With that under your belt, you would clearly grasp that
RefDB-lite works by initially creating two global
xsl:variable
s named refdb.citation.style
and refdb-lite.bib.doc
. The former loads the RefDB
citation style, with
the latter being a temporary result-tree node-set that contains an assembly of source document
citation references and their accompanying, resolved and sorted, bibliographic data.
Because these are global variables, they are evaluated in a pre-parse stage, typically before
the target transformation template matching rules are applied to the document root node -
and certainly before any template matching rules encounter their first
citation
node in the source document.
The upshot of the foregoing is that by the time that first citation
tag is encountered, both the citation formatting style and the relevant reference
data are both on hand to transform that citation to its desired output format
and link it with an appropriate bibliographic entry.
The citations are collated in document order (for numerical schemes) or
alphabetically by citekey (for citekey based schemes) or by author (for author-year schemes)
and saved to a temporary result tree as a list of, somewhat abused,
DocBook
(3)
xref
tags with associated
linkend
attributes
containing unique citation basenames (stripped of -X extensions),
all encapsulated within a citations
fragment.
The citations
node also holds a
complete DocBook bibliography
,
containing fully resolved
biblioentry
elements that hold the "raw" reference
data obtained iether from within the document, or,
if missing, resolved from the auxilliary bibliography database indicated by the DocBook
xsl:param
— bibliography.collection
.
The remaining unresolved biblioentry
are optionally,
further resolved from a remote RefDB HTTP gateway server.
Such URL resolution occurs on an entry by entry basis, with each access resolving to a single
biblioentry
. In actuality, the RefDB server serves
RISX (4)
documents and these are XSL Transformed to a compliant DocBook "raw" format.
Failure to resolve at this stage is considered fatal and terminates
further stylesheet processing.

TASK OBJECTIVE |
Answer these questions from the RefDB-lite passage:
(a) What are the names of the two global variables that RefDB-lite creates at the start?
(b) In author-year schemes, how are the citations collated?
(c) What happens when resolution from the remote RefDB HTTP gateway server fails?
The data come from a separate source unrelated to this passage.

SUPPLIED MATERIAL |
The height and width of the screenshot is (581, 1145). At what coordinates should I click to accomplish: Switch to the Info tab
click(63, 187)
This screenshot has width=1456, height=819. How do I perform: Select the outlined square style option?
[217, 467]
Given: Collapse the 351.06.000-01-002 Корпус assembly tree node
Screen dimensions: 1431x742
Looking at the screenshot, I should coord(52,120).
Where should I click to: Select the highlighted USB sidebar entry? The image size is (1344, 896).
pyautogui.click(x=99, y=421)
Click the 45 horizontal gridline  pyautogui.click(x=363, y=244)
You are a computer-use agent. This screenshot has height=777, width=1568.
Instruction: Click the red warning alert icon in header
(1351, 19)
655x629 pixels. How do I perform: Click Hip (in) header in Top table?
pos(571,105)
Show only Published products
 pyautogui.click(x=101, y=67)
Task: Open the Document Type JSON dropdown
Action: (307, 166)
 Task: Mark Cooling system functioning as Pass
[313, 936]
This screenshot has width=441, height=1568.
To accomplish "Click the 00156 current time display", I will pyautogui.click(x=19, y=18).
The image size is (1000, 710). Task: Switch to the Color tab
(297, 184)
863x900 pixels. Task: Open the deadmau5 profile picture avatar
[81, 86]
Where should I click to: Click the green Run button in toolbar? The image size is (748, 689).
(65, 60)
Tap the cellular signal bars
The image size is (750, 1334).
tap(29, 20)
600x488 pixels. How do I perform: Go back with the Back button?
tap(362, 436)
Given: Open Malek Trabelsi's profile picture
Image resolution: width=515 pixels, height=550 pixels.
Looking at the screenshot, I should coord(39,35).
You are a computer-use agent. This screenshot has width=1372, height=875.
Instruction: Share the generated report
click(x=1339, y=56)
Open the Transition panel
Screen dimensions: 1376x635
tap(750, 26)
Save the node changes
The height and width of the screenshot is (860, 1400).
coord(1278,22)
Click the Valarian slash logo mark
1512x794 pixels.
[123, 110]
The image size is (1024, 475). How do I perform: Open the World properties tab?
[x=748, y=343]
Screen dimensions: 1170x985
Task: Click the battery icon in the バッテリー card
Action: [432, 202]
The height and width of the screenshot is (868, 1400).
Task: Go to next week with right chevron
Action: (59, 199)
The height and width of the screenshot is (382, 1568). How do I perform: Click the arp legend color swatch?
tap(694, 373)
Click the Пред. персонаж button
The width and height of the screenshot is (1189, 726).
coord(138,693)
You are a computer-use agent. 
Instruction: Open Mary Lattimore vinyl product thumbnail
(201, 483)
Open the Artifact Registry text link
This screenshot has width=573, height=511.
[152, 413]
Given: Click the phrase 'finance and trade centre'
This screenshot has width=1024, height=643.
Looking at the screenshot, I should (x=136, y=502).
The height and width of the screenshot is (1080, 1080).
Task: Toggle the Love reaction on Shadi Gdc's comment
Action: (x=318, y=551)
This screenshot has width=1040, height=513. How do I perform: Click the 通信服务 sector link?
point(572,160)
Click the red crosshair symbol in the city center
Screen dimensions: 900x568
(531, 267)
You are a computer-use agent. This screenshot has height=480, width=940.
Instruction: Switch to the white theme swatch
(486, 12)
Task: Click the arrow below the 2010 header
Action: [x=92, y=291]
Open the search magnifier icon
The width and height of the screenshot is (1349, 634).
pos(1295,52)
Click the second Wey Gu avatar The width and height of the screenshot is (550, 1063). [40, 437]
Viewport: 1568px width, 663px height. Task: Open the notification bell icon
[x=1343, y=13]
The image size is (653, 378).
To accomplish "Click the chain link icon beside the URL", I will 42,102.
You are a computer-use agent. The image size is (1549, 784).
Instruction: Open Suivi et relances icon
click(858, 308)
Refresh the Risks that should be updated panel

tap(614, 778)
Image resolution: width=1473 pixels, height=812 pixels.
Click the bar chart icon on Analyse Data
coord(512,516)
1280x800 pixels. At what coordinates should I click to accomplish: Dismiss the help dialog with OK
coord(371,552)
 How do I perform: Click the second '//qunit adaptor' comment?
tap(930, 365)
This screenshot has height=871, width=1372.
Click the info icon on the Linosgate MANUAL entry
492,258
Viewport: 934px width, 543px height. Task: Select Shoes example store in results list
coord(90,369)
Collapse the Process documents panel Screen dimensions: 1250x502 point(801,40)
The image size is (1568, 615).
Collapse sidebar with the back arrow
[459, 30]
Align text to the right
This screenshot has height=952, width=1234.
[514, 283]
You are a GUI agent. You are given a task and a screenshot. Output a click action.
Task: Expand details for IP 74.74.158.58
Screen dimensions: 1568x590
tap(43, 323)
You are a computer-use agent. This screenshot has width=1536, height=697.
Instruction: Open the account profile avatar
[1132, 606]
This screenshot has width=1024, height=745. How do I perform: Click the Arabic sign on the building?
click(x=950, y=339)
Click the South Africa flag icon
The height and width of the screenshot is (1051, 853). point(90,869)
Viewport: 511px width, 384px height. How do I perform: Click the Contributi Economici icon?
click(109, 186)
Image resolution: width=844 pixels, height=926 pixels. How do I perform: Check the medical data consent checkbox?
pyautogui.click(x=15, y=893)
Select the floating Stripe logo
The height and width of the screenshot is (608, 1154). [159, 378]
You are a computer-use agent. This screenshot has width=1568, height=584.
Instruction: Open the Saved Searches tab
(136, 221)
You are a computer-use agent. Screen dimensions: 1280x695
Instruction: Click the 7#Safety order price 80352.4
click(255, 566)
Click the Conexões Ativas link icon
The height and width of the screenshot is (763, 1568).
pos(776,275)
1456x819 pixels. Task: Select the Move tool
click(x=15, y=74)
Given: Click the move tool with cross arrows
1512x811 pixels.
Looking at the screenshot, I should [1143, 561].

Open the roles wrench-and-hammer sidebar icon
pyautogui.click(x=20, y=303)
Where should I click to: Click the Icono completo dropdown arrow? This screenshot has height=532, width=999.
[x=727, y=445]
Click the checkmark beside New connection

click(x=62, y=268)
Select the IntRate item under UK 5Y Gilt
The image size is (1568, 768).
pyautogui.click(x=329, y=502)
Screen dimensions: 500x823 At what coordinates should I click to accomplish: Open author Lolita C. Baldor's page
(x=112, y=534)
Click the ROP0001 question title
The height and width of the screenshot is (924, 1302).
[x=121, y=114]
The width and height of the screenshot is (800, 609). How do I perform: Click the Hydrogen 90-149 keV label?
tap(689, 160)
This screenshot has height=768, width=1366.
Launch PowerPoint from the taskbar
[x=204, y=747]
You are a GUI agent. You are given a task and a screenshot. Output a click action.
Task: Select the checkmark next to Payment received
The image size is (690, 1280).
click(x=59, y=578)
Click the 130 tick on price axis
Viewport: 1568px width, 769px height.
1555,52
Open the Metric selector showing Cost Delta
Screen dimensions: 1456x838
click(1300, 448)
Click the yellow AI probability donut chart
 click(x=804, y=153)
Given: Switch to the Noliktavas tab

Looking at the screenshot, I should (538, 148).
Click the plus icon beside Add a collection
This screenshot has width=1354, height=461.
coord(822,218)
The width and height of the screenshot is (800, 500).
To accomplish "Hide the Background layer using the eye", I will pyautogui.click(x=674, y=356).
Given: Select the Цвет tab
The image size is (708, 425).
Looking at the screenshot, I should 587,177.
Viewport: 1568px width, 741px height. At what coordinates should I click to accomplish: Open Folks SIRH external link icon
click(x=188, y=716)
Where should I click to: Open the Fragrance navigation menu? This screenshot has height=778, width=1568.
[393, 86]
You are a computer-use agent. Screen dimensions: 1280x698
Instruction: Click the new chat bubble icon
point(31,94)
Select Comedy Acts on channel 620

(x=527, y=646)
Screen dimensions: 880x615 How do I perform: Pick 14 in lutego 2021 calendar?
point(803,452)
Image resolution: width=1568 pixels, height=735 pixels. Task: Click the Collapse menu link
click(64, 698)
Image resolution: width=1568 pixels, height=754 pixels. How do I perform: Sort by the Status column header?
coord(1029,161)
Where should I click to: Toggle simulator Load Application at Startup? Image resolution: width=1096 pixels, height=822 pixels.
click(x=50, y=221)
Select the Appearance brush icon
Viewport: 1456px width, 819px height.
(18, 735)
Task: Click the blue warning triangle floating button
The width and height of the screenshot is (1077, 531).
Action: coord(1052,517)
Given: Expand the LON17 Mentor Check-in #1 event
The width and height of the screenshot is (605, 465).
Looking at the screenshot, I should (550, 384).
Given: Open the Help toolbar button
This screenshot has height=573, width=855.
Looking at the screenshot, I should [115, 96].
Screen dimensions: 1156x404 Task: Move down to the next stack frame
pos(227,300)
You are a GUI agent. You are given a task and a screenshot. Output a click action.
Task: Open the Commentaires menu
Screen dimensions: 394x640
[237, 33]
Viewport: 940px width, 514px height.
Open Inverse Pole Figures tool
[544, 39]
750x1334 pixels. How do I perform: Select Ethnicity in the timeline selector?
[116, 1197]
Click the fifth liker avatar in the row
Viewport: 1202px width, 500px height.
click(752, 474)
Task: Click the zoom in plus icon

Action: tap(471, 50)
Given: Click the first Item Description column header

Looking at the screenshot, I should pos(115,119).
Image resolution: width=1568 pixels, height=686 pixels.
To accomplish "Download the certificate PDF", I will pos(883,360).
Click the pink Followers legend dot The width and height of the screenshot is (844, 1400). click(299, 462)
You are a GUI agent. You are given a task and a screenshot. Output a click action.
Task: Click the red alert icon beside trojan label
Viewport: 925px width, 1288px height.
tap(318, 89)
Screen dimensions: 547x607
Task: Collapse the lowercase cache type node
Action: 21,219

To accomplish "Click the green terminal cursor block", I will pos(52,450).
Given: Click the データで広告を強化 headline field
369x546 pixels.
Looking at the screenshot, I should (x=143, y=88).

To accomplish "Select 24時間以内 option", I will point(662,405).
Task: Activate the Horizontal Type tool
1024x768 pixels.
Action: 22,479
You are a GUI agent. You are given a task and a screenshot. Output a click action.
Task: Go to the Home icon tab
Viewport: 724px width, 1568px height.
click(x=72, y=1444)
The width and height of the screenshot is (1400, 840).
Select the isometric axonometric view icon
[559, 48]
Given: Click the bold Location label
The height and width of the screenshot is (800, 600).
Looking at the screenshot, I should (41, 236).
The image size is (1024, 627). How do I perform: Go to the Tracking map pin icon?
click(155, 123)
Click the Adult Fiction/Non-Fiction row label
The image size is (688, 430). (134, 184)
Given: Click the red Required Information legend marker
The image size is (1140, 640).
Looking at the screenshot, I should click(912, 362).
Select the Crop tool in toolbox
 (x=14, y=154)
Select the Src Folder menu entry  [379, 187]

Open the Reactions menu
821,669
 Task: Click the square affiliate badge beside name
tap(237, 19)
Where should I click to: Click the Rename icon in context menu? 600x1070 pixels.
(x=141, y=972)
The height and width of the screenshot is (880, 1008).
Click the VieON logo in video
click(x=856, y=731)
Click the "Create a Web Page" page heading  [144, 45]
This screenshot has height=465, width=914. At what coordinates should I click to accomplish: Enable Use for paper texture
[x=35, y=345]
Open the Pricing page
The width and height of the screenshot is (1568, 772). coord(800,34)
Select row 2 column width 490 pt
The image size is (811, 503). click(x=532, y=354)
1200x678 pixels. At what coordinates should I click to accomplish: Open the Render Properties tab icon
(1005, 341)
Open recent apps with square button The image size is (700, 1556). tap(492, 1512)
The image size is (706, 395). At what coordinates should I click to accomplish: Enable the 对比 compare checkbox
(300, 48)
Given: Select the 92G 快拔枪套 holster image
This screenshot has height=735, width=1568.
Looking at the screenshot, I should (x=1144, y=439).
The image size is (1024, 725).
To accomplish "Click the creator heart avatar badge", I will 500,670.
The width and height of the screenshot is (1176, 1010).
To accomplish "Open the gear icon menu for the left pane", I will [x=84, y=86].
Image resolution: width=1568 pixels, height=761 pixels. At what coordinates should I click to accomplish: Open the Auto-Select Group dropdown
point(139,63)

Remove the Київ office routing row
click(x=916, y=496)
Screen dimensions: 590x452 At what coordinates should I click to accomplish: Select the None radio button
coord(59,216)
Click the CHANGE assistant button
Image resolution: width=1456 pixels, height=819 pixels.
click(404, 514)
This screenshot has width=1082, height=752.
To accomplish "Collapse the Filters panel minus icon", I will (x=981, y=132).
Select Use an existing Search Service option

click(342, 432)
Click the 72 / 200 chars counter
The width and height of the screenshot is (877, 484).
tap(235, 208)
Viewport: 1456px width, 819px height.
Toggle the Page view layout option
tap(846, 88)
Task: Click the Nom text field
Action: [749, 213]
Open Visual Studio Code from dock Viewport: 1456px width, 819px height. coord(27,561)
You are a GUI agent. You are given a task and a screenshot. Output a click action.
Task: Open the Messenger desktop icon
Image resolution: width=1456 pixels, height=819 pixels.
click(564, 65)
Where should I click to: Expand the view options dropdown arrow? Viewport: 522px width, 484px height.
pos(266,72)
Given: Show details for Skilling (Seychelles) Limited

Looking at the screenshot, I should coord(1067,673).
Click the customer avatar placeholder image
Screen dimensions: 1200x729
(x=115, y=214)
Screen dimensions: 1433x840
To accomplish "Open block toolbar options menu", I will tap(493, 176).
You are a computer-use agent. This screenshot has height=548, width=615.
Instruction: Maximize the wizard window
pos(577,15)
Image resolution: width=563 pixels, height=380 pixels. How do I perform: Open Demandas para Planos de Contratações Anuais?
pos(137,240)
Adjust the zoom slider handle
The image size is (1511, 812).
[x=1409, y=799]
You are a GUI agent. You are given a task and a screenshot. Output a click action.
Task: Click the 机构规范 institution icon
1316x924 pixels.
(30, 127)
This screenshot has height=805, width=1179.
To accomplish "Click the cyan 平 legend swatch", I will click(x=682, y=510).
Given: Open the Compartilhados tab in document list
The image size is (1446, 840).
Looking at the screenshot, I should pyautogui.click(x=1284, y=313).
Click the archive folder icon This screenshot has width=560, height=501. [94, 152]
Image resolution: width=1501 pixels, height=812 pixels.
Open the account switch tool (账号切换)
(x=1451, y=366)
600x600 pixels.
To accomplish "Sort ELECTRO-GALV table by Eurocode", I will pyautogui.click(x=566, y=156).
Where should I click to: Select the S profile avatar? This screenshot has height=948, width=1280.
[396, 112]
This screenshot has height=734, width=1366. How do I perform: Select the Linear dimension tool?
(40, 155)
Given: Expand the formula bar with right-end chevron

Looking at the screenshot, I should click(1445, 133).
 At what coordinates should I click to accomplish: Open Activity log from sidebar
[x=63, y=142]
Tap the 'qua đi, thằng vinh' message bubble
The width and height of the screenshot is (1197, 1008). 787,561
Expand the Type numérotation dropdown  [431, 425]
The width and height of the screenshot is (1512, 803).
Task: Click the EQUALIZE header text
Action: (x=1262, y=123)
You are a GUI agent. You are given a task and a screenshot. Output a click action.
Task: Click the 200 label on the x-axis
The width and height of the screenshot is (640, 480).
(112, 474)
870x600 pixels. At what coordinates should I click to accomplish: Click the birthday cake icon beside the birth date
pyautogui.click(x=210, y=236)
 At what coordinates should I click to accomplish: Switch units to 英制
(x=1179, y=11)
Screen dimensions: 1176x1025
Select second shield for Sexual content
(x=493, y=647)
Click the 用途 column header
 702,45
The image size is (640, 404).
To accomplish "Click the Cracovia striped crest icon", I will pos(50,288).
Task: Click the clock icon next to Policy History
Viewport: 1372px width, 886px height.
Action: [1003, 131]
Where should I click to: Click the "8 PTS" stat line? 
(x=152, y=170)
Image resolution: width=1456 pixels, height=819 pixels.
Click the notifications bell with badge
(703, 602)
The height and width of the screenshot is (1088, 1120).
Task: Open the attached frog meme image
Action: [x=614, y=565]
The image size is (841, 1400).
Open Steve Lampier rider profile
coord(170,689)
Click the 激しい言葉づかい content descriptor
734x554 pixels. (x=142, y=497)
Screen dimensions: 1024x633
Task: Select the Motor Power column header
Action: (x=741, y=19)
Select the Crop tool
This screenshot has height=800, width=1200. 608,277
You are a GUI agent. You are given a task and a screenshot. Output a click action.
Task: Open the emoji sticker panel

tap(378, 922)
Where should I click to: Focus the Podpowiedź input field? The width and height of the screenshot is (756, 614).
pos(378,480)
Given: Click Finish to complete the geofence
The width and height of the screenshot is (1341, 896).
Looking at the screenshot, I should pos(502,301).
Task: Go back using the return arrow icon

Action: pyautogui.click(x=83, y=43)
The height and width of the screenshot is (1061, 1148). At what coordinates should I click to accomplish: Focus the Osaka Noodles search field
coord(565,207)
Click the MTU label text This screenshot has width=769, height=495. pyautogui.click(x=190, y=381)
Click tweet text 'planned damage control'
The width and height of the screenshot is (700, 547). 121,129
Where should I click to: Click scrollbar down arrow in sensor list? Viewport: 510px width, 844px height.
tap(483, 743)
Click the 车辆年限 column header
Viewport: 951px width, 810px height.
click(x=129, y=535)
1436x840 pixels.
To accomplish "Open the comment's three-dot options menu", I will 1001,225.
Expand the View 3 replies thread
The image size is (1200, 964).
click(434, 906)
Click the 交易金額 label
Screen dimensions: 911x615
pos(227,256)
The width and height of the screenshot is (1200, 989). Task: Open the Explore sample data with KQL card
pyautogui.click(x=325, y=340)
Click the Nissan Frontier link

RESULT OF THE TASK |
(a) refdb.citation.style and refdb-lite.bib.doc
(b) By author
(c) The failure is treated as fatal, and further stylesheet processing stops.